Rust Belt searches for a new economy
| ST. LOUIS
When word came down earlier this month that Ford Motor Company would close its Hazelwood plant in suburban St. Louis, workers were stunned. They made a top-selling sports-utility vehicle. They were slated to begin turning out a new luxury SUV.
But the future was hardly secure. The auto industry is consolidating farther east. Worse, for St. Louis and many other Midwestern industrial urban centers, manufacturing in general is losing its horsepower as an engine of growth.
These old-line urban centers need a new economic engine to propel them forward, economists say. Few have found it. Until they do, prospects for the Midwest's industrial cities don't look particularly cheery - even if, as expected, they bounce out of recession later this year.
"I don't see on the horizon how these cities are going to come back the way they were," says Sukkoo Kim, an economist at Washington University in St. Louis.
Consider St. Louis. When Henry Ford attended the 1904 World's Fair here, manufacturing was booming. So was the population. A decade later, St. Louis got its own Ford auto plant.
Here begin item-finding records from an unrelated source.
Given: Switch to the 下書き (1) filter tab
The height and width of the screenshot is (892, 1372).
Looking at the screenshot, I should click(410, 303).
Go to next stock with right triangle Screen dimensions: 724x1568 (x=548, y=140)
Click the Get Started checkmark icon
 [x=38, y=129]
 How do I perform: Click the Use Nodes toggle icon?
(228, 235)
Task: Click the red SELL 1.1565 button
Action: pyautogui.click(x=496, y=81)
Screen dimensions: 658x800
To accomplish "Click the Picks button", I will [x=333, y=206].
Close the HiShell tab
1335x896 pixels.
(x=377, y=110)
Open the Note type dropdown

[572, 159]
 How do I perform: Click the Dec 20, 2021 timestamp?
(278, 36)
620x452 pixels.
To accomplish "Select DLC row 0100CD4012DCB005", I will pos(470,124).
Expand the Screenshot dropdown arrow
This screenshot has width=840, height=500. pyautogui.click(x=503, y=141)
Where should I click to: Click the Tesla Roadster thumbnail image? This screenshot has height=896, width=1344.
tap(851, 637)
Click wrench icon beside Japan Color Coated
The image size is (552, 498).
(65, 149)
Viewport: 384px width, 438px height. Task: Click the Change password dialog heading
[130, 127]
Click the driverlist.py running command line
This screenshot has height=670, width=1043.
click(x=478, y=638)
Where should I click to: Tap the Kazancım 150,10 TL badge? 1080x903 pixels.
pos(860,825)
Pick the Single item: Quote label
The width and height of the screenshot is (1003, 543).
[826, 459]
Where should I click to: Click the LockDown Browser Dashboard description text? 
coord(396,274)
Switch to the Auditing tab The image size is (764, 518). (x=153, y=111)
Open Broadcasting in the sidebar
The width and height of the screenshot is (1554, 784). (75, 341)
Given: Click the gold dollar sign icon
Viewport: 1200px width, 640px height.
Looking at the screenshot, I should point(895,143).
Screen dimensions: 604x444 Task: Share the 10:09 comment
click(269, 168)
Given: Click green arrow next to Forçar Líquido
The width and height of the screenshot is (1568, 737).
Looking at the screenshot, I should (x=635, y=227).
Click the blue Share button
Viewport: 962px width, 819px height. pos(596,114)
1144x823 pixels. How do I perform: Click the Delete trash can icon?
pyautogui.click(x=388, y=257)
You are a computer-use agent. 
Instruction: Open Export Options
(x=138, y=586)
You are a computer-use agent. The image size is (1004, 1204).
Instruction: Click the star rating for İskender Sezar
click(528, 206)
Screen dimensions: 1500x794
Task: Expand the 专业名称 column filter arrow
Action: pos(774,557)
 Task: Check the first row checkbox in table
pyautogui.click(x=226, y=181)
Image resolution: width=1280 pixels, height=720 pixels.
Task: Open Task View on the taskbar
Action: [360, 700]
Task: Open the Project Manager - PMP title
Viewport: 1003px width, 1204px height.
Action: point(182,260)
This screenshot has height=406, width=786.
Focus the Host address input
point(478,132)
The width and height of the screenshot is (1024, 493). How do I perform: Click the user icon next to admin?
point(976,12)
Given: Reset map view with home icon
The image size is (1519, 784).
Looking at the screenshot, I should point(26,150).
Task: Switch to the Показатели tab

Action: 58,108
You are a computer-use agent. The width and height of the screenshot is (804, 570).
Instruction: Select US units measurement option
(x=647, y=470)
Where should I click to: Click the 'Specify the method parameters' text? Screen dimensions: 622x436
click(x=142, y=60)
Now, nearly 90 years later, the automaker plans to leave the area, saying it will shutter its Hazelwood plant by mid-decade. Its rise and fall patterns the shifting fortunes of midwestern manufacturing generally.
The industrial Midwest remains a fuzzy concept geographically. Some say it reaches from Buffalo, N.Y., to Omaha, Neb. Others stretch it southward to include Kentucky and Tennessee. But the clearest reading comes from the five core states clustered around the Great Lakes: Michigan, Ohio, Indiana, Illinois, and Wisconsin. There, manufacturing exploded between the Civil War and the end of World War II, then declined. In 1947, the Great Lakes states played host to nearly one of every three American factory jobs. Today, they retain less than one in four.
But the Great Lakes states, along with the nation as a whole, have seen manufacturing's importance dwindle within their borders. But with manufacturing still accounting for 23 percent of the region's economy, it remains America's most manufacturing-dependent region - but just barely. The Southeast now lies only half a percentage point behind.
"To ask cities to continue to thrive on the basis of manufacturing ... I wonder if it's like asking them to be on the leading edge of the trailing edge," says Patrick Welch, an economics professor at St. Louis University's business school. "We are just making a fundamental change in the basic structure of the economy."
The new economy is increasingly global, knowledge-based, and computer-driven. Manufacturing can easily move outside the US, which puts additional competitive pressure on the Midwest.
While the Midwest's manufacturing base is slowly diffusing to other parts of the country and the world, the auto manufacturing that remains is concentrating in a smaller area.
In 1979, the Midwest contained just under half of auto- and truck-assembly plants; now, it's slightly more than half. Meanwhile, foreign automakers have opened new Southern plants that stretch all the way to the Gulf.
This new corridor from Michigan to Alabama and Mississippi represents the future of the industry, because it's the best place from which to ship cars all over the United States, argues James Rubenstein, chairman of the geography department at Miami University of Ohio in Oxford, Ohio.
By and large, Ford's announced closings of the St. Louis and four other plants represent the geographical shift to this new auto corridor, he adds. In all, the troubled automaker hopes to trim 20,000 jobs from its North American operations (which include Canada and Mexico).
The United Auto Workers union and the mayor of Hazelwood have vowed to try to convince Ford to change its mind. The Hazelwood plant is still slated to build a luxury SUV, the 2003 Lincoln Aviator. But many economists see this as a rearguard action.
The real trick will be for the Midwest's cities to fashion a new economic logic, economists say. Chicago, for example, has distinguished itself as a market information center through its various financial and commodities exchanges, says Dr. Kim of Washington University.
Other Midwestern cities may be able to build on their own advantages. They retain the corporate headquarters of several Fortune 500 companies out of all proportion to their size, points out Dr. Welch of St. Louis University.
Last year, for example, St. Louis tied with San Francisco for fifth place among US cities with eight Fortune 500 headquarters. Cleveland, Pittsburgh, Cincinnati, and Milwaukee all placed within the top 15, ahead of more dynamic places such as Los Angeles and Seattle.
Several of these old-line cities have tried to diversify. Pittsburgh has retooled into a center for services and specialty steel. St. Louis is trying to build itself into the nation's biotechnology center. But such efforts have not yet translated into much demographic growth.
Yet Midwestern cities continue to lose residents. Six of the 10 large cities with the biggest population losses were either located in the Great Lakes states or bordered them. These include St. Louis, Buffalo. and Pittsburgh.